Con la guerra en marcha, Bush y su gobierno apenas dan ya cuenta del peligro de las armas de destrucción masiva que supuestamente tenía Iraq, aunque no puede descartarse que los militares norteamericanos presenten pruebas amañadas: Washington lo ha hecho en muchas ocasiones en otros escenarios. Puede decirse que ya lo han intentado, con el anuncio del hallazgo de máscaras de gas y de una supuesta fábrica de armas químicas en Iraq, aunque su descubrimiento ha sido impugnado por Hans Blix, quien ha resaltado que lo que ha presentado Estados Unidos "no constituye ninguna prueba". Tampoco hablan los portavoces de Washington, como reiteradamente hacían antes de la invasión, del supuesto apoyo popular que sus tropas encontrarían en el país, y tal vez eso explique la escenificación del vergonzoso reparto de agua y provisiones en Um Qasr, hecha con el propósito de humillar, de quebrar la dignidad de la población iraquí. El Pentágono tampoco ha dudado en acusar a los soldados iraquíes de utilizar como escudos humanos a sus propios compatriotas, aunque su apresuramiento en la difusión de las mentiras les ha impedido caer en la cuenta de que esas palabras recuerdan demasiado a las que pronunciaban los nazis cuando los partisanos franceses o italianos defendían a su país de la ocupación de la Werhmacht.

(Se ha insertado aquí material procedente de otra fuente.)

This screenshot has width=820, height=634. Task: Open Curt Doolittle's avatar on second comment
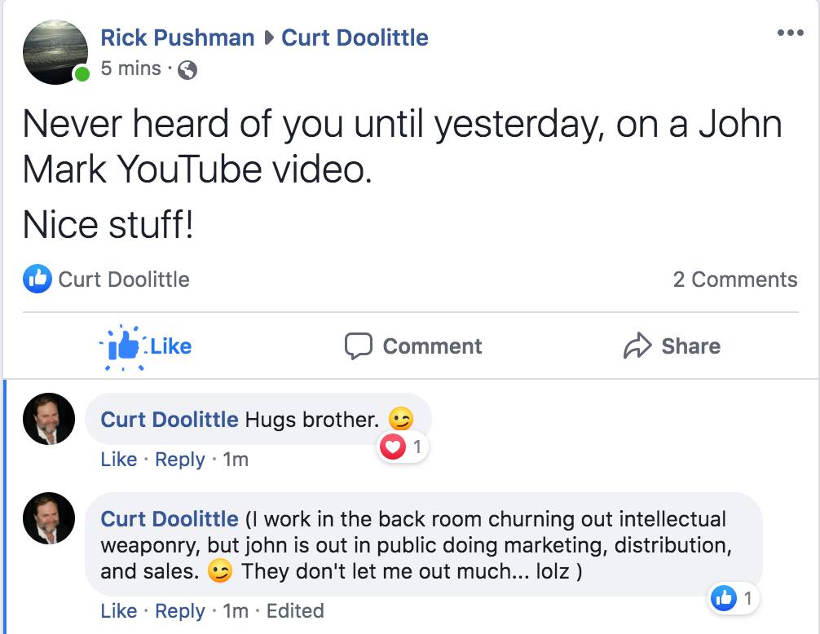[x=49, y=518]
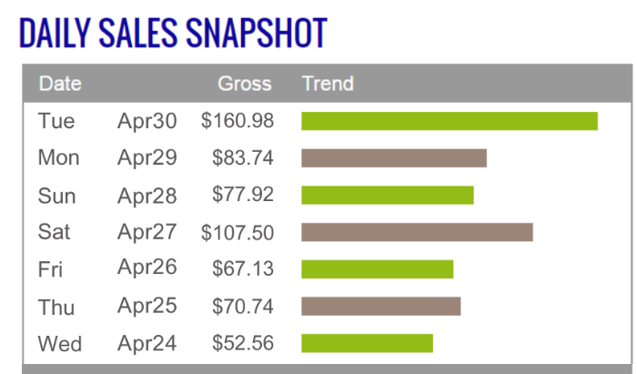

Hay que detener la guerra, detener el sufrimiento del pueblo iraquí, porque, además, la sangrienta invasión militar de Iraq está inscrita en un alarmante cuadro belicista en el que Washington ya está recurriendo a las amenazas contra otros países: ahora a Siria e Irán. Sin olvidar que, a principios del mes de marzo de este mismo año, Washington hacía público un documento en el que declaraba la posible utilización de pequeñas bombas atómicas contra diversos países: Iraq, Irán, Siria, Libia, Corea del norte y China. Bombas, otra vez las bombas. Bombas, mentiras y rapiña, que ponen de manifiesto que el resentimiento contra los Estados Unidos de América está justificado: porque tras sus palabras falsarias de defensa de la libertad en Iraq, las gentes recuerdan su apoyo a las más sangrientas dictaduras en cuatro continentes; al lado de sus alarmas por el terrorismo, cualquier persona constata los crímenes de guerra contra la población civil iraquí; con las sonrisas de Bush, hasta los niños observan los dientes y las garras de acero de sus soldados; junto a su insistencia en la peligrosidad de las armas de destrucción masiva, los ciudadanos reparan en las matanzas perpetradas ahora, no por Bagdad sino por Washington; porque al lado de su pregonada humanidad, los ojos del mundo apenas pueden contemplar las piernas de una niña iraquí convertidas en un amasijo sangriento.